- Activity
For the word "tree", find each line in the entries where it occurs and copy that line.
--- Data in this exercise Enclosed Below ---
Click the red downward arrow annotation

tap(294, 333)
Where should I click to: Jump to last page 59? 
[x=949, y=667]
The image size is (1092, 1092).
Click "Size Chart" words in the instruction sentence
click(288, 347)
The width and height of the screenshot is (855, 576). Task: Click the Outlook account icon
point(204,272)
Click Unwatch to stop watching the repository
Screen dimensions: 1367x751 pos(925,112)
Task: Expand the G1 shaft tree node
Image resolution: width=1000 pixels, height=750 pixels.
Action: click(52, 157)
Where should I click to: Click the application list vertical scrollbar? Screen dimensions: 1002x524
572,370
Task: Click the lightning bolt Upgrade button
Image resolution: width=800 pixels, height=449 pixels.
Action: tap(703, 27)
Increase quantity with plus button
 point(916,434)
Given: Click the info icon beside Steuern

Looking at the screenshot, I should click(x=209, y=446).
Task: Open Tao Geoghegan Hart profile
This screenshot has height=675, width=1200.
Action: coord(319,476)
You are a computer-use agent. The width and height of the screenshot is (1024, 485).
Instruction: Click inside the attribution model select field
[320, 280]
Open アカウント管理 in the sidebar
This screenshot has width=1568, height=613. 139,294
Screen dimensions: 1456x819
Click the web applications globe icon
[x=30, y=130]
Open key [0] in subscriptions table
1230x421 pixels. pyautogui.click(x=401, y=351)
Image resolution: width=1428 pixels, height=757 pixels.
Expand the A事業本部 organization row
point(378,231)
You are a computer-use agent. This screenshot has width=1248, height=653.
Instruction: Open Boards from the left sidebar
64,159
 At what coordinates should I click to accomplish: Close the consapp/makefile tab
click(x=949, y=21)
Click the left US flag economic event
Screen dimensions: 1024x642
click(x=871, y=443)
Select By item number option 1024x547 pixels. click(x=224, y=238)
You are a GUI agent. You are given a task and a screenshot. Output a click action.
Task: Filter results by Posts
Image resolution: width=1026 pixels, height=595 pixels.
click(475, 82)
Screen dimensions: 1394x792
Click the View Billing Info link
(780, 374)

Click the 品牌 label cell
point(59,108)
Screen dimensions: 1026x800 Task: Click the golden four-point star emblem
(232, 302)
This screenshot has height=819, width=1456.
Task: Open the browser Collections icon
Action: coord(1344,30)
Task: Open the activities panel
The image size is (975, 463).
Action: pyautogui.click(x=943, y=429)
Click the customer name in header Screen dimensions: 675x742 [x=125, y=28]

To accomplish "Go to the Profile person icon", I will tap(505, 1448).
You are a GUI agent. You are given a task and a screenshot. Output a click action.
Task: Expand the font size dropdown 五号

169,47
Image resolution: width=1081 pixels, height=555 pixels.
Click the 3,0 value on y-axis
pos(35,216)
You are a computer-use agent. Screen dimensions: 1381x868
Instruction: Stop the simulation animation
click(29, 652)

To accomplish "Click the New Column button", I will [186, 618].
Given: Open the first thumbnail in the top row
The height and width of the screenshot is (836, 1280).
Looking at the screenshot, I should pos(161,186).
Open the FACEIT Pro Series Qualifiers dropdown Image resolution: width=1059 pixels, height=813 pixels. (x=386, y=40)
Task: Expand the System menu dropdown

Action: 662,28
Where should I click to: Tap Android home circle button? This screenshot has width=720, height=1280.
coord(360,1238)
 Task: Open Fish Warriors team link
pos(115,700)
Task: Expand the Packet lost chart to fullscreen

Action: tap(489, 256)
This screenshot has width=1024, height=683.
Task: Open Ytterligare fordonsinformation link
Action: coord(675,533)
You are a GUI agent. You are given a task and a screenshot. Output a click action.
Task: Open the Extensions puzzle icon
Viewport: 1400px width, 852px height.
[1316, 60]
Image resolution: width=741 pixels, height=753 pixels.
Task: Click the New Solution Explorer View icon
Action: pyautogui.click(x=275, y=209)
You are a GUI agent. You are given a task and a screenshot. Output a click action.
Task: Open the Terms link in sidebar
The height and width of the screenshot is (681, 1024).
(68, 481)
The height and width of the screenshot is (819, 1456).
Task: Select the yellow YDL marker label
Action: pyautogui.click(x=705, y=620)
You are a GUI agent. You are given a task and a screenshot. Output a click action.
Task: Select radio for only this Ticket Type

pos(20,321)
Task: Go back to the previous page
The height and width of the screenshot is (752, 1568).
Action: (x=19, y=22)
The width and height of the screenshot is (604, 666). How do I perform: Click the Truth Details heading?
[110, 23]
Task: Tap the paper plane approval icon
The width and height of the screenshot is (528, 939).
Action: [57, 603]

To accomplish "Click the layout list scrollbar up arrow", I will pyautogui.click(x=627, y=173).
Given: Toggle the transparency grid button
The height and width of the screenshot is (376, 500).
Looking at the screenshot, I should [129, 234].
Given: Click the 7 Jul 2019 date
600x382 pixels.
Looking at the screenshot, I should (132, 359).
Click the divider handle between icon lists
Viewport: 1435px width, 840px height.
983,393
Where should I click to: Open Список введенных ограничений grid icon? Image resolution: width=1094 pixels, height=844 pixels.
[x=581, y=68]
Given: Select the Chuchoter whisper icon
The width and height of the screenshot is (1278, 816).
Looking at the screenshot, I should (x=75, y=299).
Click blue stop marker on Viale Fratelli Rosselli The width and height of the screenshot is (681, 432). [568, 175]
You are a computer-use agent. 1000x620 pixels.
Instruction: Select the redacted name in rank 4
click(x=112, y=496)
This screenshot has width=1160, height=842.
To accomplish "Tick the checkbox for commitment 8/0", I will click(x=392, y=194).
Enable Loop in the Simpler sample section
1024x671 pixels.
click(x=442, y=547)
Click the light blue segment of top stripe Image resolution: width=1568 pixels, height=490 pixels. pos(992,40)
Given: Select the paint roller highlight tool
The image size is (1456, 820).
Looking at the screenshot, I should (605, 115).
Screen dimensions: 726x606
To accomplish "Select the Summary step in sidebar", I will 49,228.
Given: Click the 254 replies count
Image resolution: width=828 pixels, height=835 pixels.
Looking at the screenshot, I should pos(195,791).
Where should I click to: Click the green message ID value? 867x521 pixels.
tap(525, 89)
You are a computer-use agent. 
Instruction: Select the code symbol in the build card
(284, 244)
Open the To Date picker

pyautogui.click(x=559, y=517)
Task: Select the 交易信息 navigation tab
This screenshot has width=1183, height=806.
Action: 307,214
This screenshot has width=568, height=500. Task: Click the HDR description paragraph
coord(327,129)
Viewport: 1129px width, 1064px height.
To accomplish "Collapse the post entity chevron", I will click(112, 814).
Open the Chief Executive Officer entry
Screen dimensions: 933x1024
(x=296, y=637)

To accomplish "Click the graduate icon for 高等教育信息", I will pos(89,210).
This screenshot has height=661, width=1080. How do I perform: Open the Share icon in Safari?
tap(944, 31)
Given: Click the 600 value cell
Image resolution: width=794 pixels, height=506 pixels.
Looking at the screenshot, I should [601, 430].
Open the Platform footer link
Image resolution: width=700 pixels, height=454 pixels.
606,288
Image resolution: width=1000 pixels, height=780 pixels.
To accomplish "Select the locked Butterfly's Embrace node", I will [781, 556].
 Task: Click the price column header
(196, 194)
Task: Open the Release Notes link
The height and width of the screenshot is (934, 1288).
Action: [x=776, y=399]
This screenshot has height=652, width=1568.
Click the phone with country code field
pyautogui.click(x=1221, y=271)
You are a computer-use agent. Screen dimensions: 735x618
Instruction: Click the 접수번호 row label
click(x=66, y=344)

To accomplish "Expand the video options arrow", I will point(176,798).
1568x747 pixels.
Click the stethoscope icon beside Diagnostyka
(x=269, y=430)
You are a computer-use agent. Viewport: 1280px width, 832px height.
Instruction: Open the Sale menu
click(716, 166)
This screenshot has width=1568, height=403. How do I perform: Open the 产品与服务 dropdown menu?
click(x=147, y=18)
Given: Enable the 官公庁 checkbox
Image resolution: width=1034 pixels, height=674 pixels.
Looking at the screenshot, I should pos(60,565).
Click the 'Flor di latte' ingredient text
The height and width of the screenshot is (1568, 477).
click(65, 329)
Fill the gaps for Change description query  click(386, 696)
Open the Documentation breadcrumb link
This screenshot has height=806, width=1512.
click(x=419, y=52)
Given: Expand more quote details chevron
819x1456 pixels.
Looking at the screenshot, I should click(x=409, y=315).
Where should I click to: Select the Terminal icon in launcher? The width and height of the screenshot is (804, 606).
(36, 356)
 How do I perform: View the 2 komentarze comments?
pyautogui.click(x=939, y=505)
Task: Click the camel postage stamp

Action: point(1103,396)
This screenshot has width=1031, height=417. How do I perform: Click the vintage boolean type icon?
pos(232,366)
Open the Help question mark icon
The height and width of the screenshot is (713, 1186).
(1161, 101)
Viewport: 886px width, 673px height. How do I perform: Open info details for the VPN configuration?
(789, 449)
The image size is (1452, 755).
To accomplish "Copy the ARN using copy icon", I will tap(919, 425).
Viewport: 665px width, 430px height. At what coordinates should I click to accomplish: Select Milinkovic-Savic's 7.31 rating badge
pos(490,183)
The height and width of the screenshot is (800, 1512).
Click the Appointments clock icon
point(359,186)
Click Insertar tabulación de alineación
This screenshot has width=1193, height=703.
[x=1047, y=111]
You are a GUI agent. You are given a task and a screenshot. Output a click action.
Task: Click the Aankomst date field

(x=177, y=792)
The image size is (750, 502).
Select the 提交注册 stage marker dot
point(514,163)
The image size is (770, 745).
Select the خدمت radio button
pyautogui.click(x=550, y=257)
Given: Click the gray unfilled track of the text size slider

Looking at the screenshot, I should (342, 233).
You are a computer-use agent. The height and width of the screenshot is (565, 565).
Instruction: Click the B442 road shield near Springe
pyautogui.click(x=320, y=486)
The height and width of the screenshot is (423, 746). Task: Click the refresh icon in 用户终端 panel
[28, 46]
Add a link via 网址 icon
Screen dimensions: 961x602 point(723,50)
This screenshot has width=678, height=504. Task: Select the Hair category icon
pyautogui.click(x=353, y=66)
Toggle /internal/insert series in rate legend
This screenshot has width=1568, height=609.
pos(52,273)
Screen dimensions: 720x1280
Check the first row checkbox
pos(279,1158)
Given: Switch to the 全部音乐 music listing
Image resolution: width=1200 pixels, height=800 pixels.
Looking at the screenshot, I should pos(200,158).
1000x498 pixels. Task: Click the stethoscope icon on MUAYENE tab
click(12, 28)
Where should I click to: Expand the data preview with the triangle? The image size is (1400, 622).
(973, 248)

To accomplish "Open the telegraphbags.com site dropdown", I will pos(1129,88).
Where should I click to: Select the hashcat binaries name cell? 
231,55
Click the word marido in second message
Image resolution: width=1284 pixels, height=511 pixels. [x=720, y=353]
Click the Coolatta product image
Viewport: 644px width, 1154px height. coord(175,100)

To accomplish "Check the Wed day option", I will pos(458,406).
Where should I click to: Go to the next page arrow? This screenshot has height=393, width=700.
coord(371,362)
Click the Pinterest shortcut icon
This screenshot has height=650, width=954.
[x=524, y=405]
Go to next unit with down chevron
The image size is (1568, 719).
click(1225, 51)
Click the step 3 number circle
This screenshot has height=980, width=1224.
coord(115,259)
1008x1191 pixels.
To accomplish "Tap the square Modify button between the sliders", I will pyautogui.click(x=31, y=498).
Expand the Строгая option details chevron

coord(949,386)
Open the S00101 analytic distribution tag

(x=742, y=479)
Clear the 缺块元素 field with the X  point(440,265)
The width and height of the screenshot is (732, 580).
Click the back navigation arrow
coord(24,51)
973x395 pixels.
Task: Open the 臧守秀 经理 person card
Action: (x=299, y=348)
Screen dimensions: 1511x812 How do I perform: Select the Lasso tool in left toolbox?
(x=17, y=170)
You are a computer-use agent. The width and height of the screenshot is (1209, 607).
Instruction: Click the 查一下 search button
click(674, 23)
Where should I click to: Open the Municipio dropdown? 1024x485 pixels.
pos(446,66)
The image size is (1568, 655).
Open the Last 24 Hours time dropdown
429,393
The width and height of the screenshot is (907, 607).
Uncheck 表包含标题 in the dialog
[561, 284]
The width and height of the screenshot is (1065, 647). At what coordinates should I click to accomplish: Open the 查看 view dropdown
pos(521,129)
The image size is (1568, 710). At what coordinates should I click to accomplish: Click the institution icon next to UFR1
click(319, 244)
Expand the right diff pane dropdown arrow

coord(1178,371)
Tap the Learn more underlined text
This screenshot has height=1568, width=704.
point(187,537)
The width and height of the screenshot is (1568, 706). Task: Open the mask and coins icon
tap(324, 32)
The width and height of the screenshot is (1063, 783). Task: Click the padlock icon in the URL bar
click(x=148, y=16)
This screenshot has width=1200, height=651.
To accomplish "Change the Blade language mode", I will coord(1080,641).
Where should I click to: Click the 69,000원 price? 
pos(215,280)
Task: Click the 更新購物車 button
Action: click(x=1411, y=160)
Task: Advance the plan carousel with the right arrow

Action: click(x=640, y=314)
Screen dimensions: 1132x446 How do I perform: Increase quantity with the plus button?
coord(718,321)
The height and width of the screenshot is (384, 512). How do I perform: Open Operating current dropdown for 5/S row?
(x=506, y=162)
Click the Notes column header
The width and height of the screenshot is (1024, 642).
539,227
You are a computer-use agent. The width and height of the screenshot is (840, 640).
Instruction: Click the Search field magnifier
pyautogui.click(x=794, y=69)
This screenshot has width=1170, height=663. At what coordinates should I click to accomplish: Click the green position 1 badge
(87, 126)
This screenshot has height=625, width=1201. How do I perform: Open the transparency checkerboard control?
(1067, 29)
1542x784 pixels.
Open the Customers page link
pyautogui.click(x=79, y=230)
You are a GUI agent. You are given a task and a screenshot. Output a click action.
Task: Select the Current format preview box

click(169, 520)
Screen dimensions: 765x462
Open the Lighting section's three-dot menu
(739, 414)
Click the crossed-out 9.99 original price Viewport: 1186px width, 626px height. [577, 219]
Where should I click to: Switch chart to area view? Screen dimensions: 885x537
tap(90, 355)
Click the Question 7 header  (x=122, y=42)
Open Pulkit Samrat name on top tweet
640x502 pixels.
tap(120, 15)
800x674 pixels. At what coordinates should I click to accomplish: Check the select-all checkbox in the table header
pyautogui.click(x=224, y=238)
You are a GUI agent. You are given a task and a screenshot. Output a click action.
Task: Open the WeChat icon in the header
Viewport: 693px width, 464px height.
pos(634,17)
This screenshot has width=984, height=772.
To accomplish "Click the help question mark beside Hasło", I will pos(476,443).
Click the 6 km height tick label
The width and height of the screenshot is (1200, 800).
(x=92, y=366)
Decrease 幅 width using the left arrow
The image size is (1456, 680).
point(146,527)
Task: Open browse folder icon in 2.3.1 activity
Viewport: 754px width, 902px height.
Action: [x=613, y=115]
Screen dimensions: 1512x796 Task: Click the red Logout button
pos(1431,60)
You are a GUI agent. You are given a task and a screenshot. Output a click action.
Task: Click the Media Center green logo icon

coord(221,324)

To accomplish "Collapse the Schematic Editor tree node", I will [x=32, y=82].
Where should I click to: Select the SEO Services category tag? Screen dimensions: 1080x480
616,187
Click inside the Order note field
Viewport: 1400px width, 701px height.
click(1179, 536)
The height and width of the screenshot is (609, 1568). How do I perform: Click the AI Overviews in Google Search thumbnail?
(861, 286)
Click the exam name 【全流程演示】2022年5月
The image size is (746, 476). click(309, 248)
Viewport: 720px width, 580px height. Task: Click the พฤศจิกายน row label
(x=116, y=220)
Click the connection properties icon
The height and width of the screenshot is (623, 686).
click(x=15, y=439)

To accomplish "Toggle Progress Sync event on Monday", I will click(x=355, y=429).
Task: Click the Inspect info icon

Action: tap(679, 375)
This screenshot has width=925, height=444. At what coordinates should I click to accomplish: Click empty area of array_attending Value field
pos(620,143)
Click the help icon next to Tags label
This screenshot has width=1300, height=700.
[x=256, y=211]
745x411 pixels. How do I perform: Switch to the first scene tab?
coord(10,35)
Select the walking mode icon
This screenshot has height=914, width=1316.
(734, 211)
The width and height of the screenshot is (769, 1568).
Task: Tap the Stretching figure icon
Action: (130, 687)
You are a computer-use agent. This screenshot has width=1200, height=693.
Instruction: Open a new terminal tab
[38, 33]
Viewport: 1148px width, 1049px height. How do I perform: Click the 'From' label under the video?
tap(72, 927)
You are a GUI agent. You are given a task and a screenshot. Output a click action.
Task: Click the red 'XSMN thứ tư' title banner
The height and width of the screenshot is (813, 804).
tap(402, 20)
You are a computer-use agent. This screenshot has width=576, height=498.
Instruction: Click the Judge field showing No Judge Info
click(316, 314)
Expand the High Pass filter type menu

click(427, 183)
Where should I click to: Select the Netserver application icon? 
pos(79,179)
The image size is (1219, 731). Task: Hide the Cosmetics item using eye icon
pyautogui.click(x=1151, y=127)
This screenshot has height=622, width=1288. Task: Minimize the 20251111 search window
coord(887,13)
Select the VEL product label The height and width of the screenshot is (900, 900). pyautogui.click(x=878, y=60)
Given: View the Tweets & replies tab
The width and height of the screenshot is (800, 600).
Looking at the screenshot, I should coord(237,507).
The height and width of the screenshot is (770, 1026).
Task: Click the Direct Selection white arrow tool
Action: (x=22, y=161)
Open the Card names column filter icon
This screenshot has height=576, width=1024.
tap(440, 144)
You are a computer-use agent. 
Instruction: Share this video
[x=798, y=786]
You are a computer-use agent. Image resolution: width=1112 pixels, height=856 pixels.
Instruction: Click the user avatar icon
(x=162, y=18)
--- End of Enclosed Data in this exercise ---
- Result
Task: Expand the G1 shaft tree node
To accomplish "Collapse the Schematic Editor tree node", I will [x=32, y=82].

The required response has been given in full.